What the exercise asks: Take the line containing "Screen dimensions: 980x537" and each line after it through the end of the data below, and return them exactly, minus any pictures.

######

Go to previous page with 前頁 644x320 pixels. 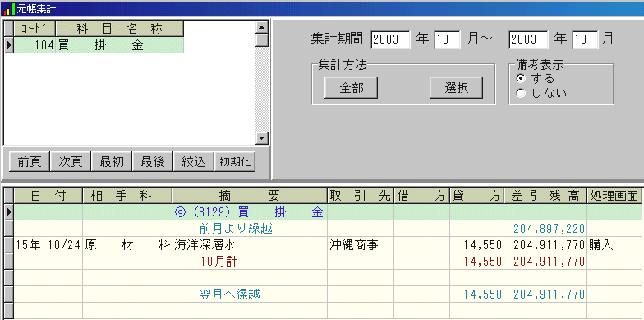point(30,161)
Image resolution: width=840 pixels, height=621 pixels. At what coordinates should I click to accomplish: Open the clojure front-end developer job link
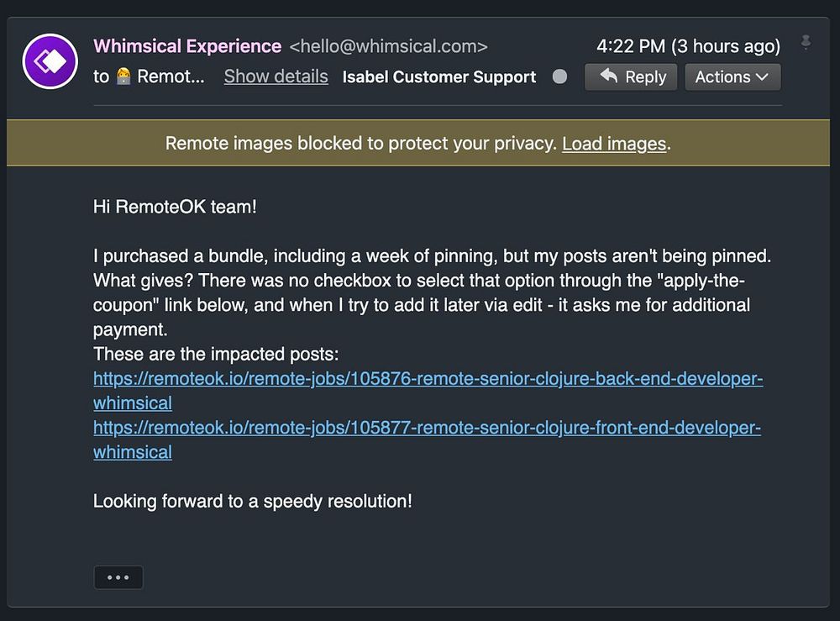427,428
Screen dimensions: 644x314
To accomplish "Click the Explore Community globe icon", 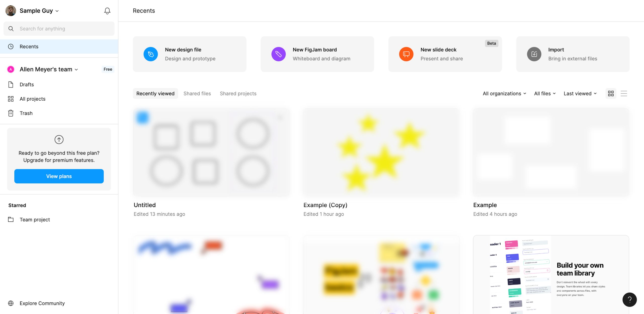I will tap(11, 303).
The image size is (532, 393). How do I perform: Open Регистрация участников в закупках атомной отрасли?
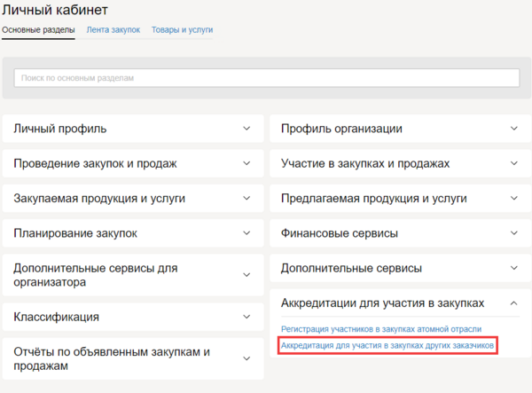coord(381,329)
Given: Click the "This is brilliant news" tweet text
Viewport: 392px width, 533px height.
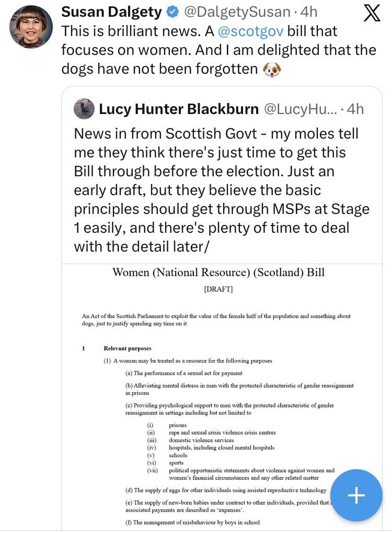Looking at the screenshot, I should click(218, 50).
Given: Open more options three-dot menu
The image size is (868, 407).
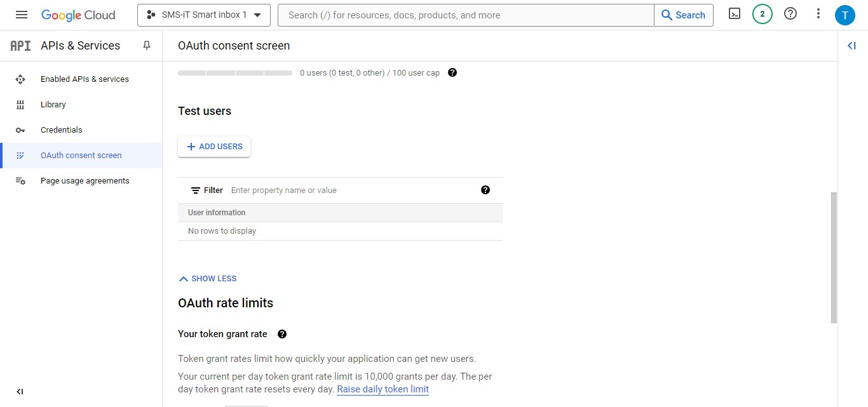Looking at the screenshot, I should (818, 13).
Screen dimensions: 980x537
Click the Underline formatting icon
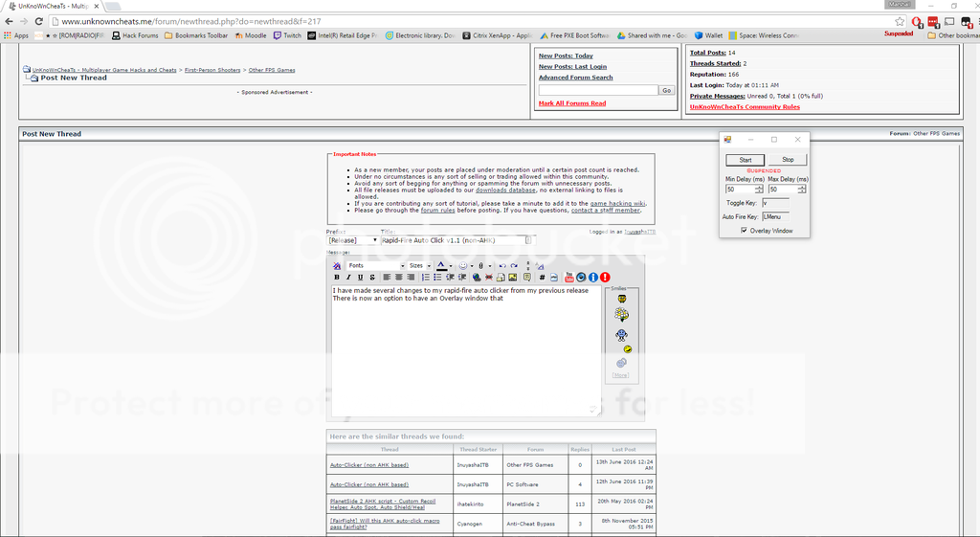(x=360, y=278)

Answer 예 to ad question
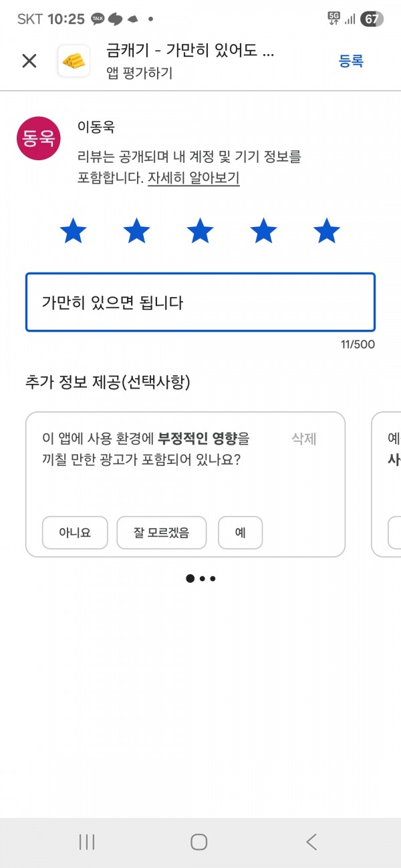click(241, 533)
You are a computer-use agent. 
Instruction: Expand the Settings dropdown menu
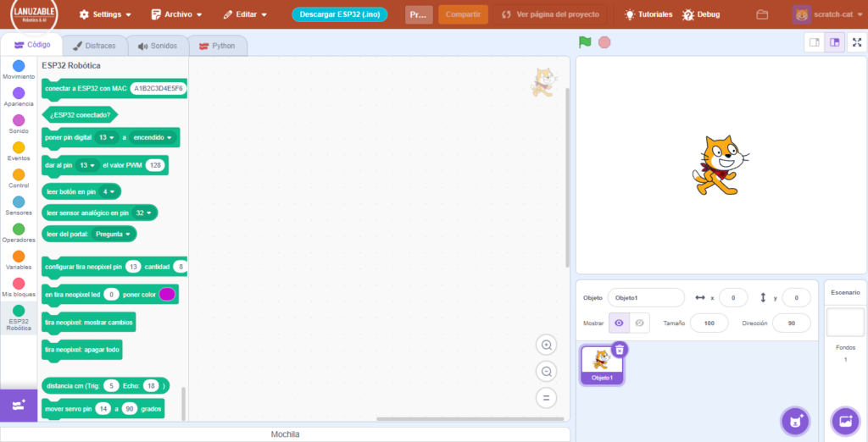(x=106, y=14)
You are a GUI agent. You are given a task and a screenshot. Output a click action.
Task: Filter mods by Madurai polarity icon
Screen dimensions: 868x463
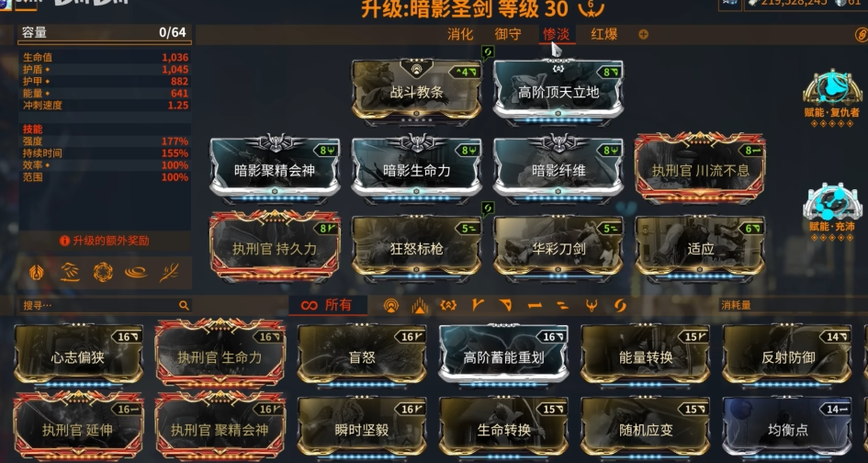coord(478,305)
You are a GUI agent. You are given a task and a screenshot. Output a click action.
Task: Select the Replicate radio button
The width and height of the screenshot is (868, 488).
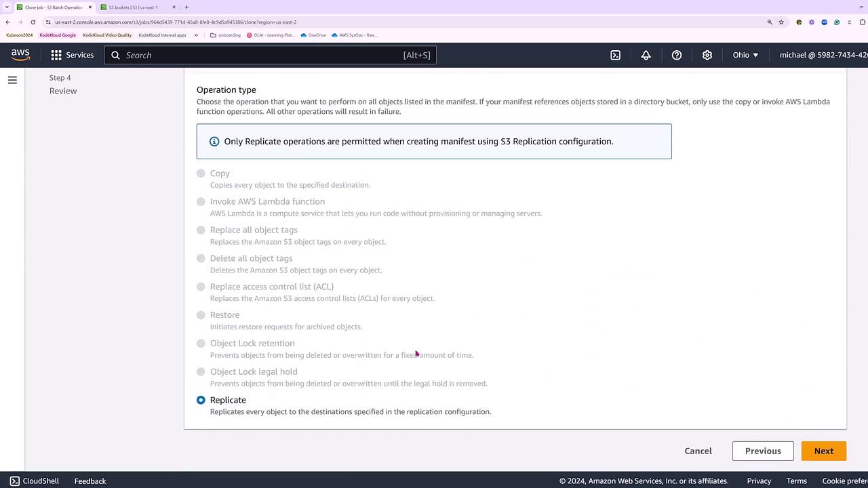pyautogui.click(x=201, y=400)
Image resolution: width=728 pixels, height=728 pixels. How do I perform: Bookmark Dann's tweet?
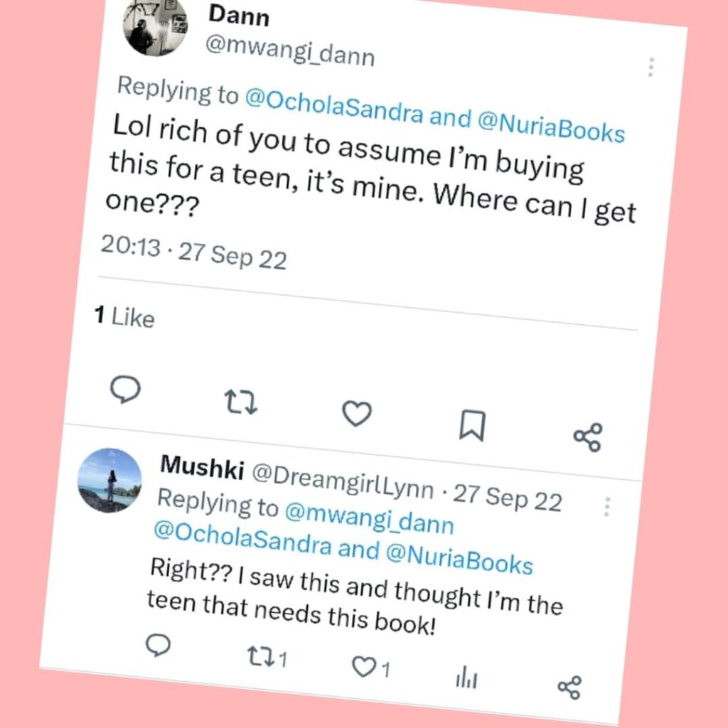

######

Written solution:
Screen dimensions: 980x537
Click the Underline formatting icon
(x=360, y=278)

Answer 예 to ad question
click(241, 533)
You are a computer-use agent. 
Instruction: Expand the Settings dropdown menu
(x=106, y=14)
You are a GUI agent. You are given a task and a screenshot. Output a click action.
Task: Filter mods by Madurai polarity icon
Screen dimensions: 868x463
coord(478,305)
You are a GUI agent. You are given a task and a screenshot. Output a click action.
Task: Select the Replicate radio button
The width and height of the screenshot is (868, 488).
pyautogui.click(x=201, y=400)
Image resolution: width=728 pixels, height=728 pixels. How do I perform: Bookmark Dann's tweet?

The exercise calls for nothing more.